» **What is required**
All entries are to be transcribed verbatim, but images are not carried over.

» **Data**
= = =

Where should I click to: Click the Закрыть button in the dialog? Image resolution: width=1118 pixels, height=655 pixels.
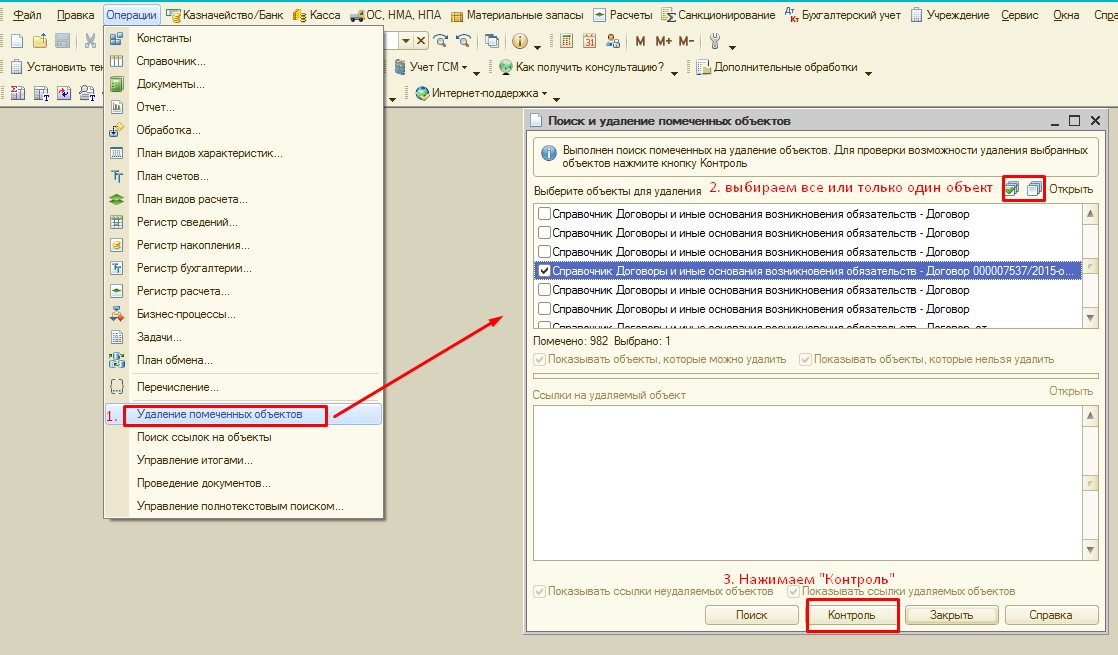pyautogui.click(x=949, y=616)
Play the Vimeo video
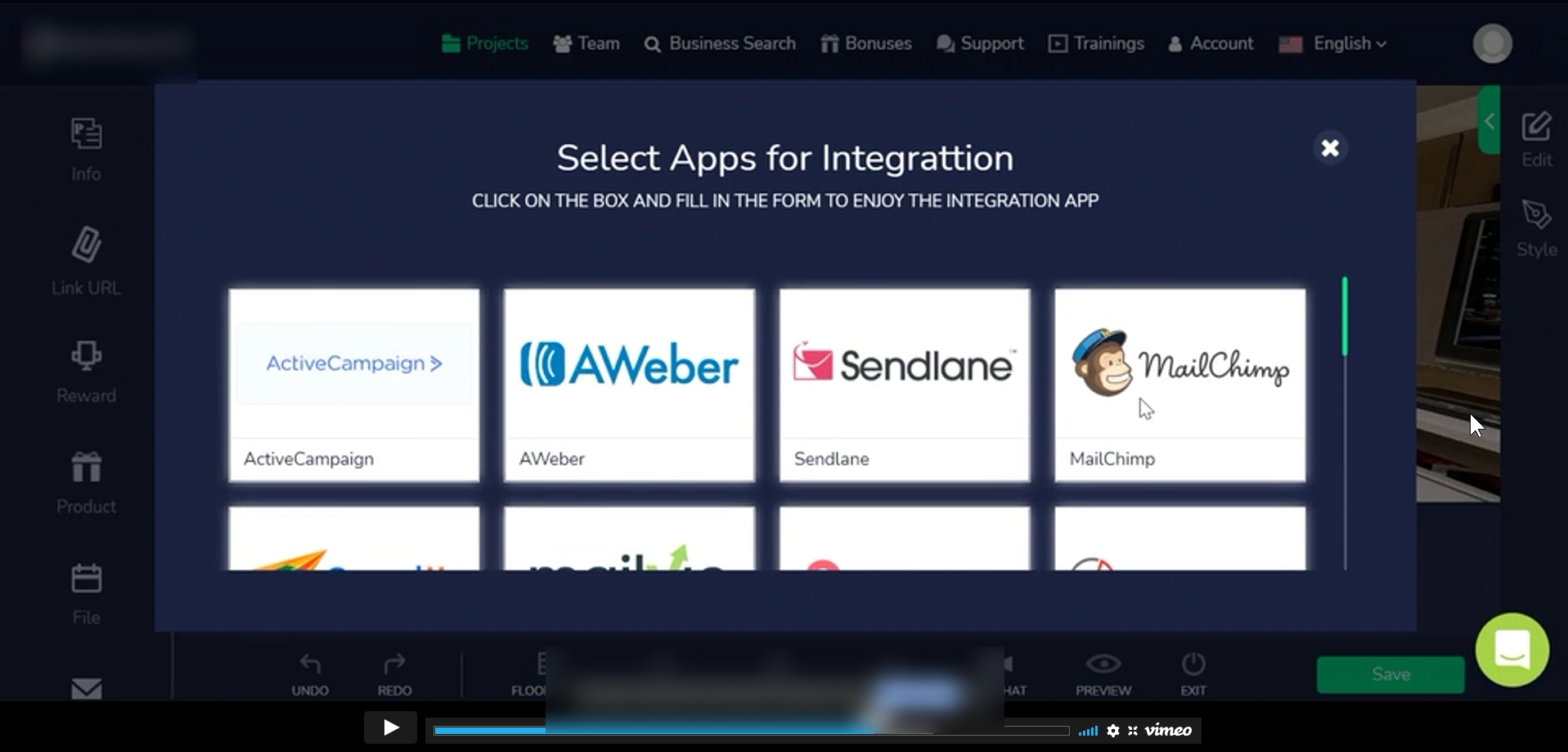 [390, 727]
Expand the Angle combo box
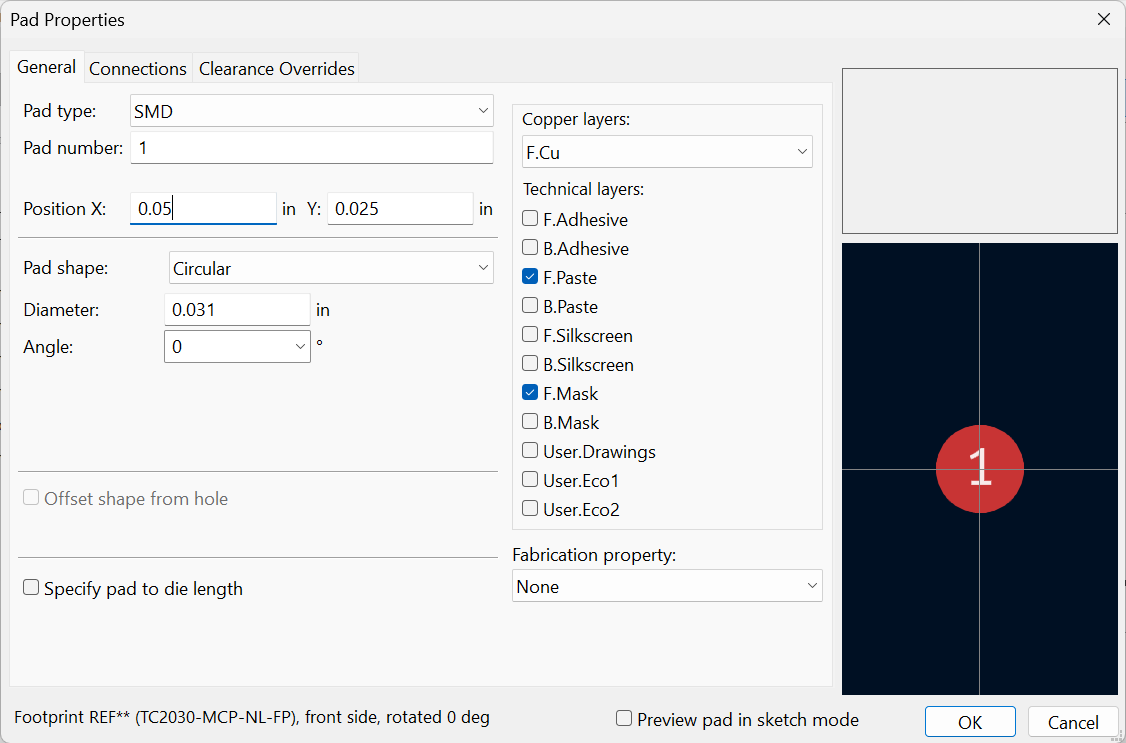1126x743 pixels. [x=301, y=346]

= = =

» **Exercise solution**
Where should I click to: Click the Закрыть button in the dialog? Image resolution: width=1118 pixels, height=655 pixels.
pyautogui.click(x=949, y=616)
Play the Vimeo video
 [390, 727]
Expand the Angle combo box
1126x743 pixels. [x=301, y=346]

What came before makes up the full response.